§ **出題内容 A**: 下の岡崎選手についての対談で、オーバーヘッドシュートによって記録したのはリーグ何得点目ですか。

§ **提示文**:
賀川:先日プレミアリーグ、レスター対ニューカッスル・ユナイテッド戦でも彼の特色は出ていましたよ。

――このときのオーバーヘッドシュートでリーグの7得点目を記録しましたが、その前の6点目のゴールも相手ゴール前で高いバウンドしたボールへ彼はジャンプヘッドに行き、それが失敗となると、次にもう一度体に当てて押し込んでいます。

賀川:対ニューカッスル戦の10分までに岡崎は高いボールを相手の選手と競り合ってともに「つぶれて」攻撃のチャンスを作りました。また、相手のドリブルを追走しての防御や相手DFへのプレスでパスを抑えるなどの場面を見せてくれました。

――そういう守備プレーを重ねながらチャンスと見ると、重要な場所へ入って行くのですね

賀川:クロスが来るときには、しっかり顔を出しています。自分が裏へ走ってボールをもらい良いクロスを出したりもしています。

§ **出題内容 B**: 下の記録で、文字列「icon」を含む行はいくつありますか。数だけを答えてください。

§ **データ抜粋**:
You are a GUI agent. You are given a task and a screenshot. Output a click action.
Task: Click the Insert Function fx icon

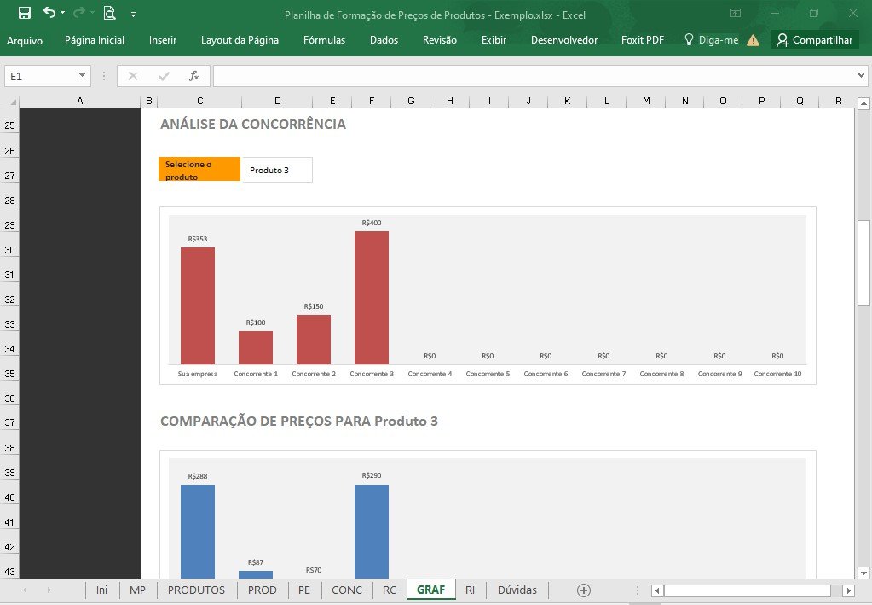[194, 76]
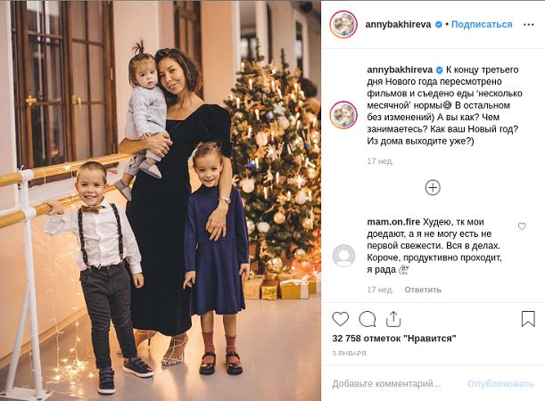Open avatar beside the caption

343,115
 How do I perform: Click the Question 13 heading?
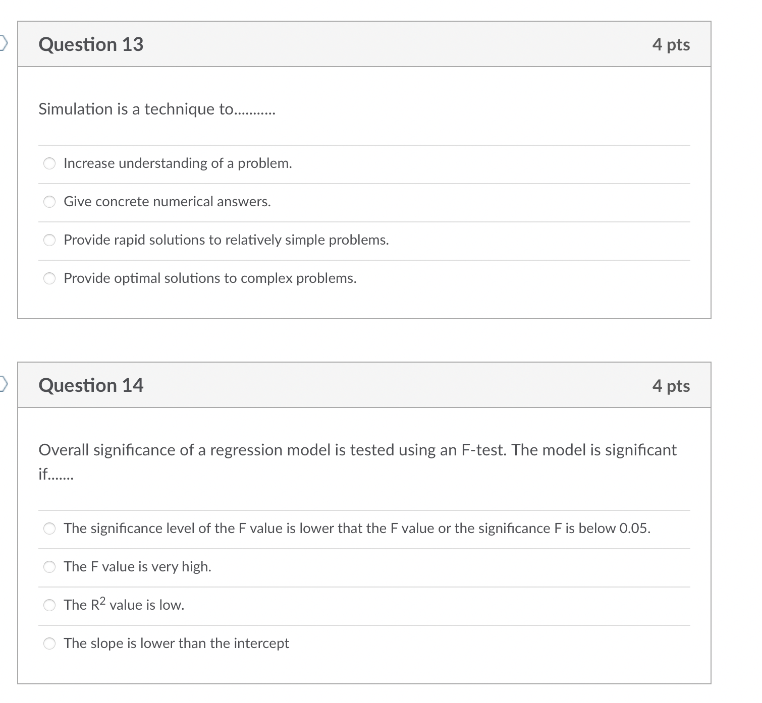[91, 44]
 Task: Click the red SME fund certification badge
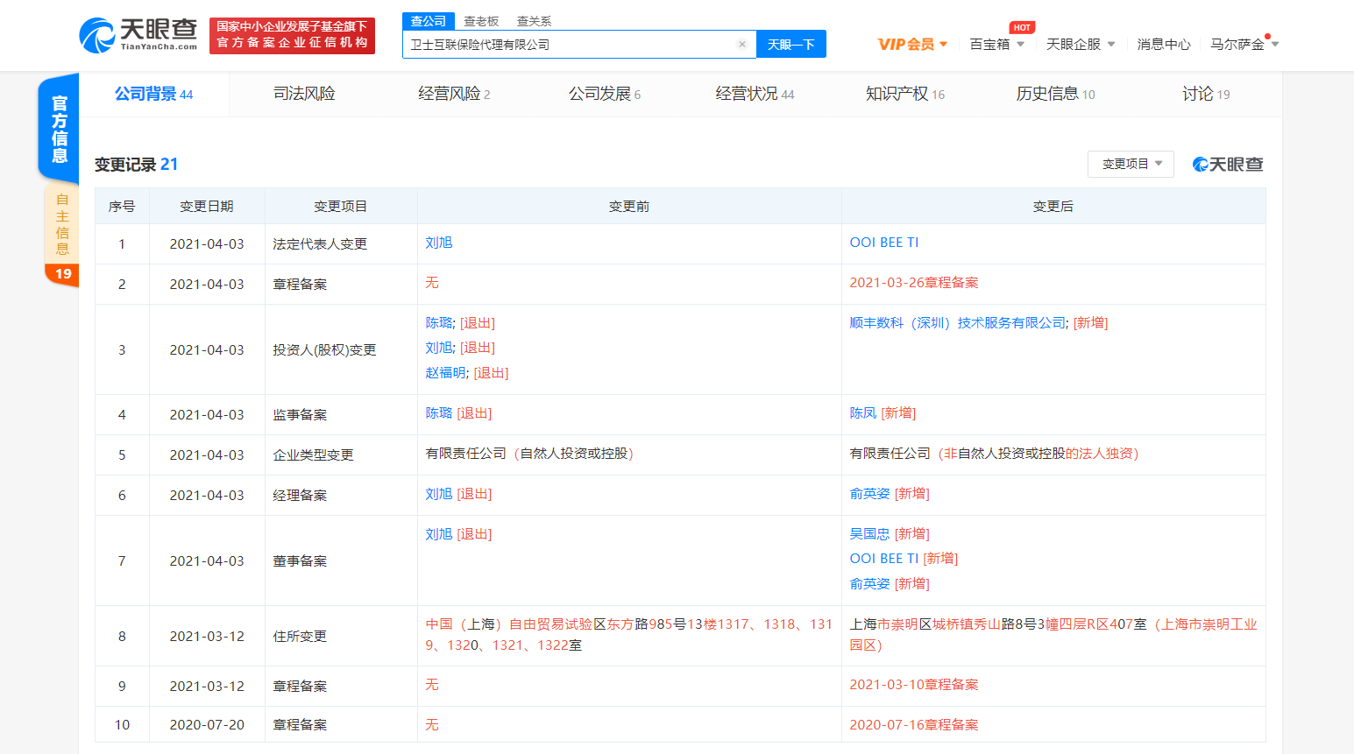292,35
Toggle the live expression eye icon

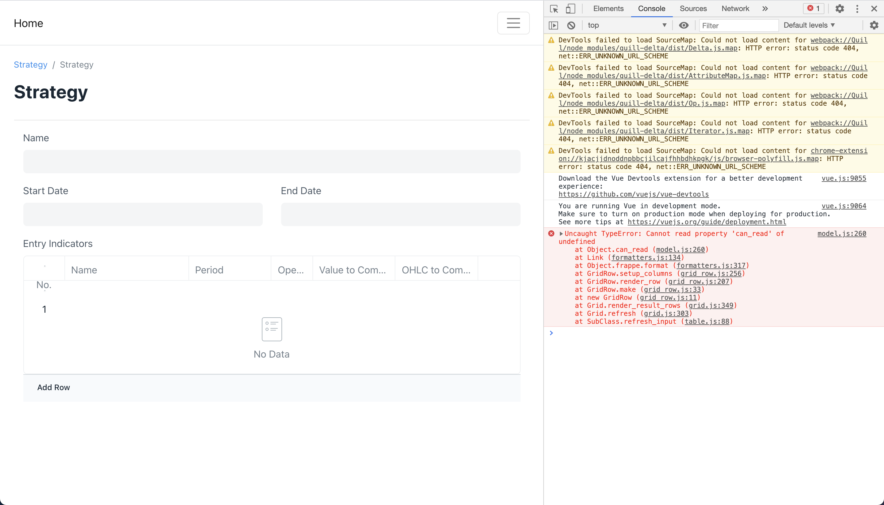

§ **演習結果 A**: リーグの7得点目です。

§ **演習結果 B**: 2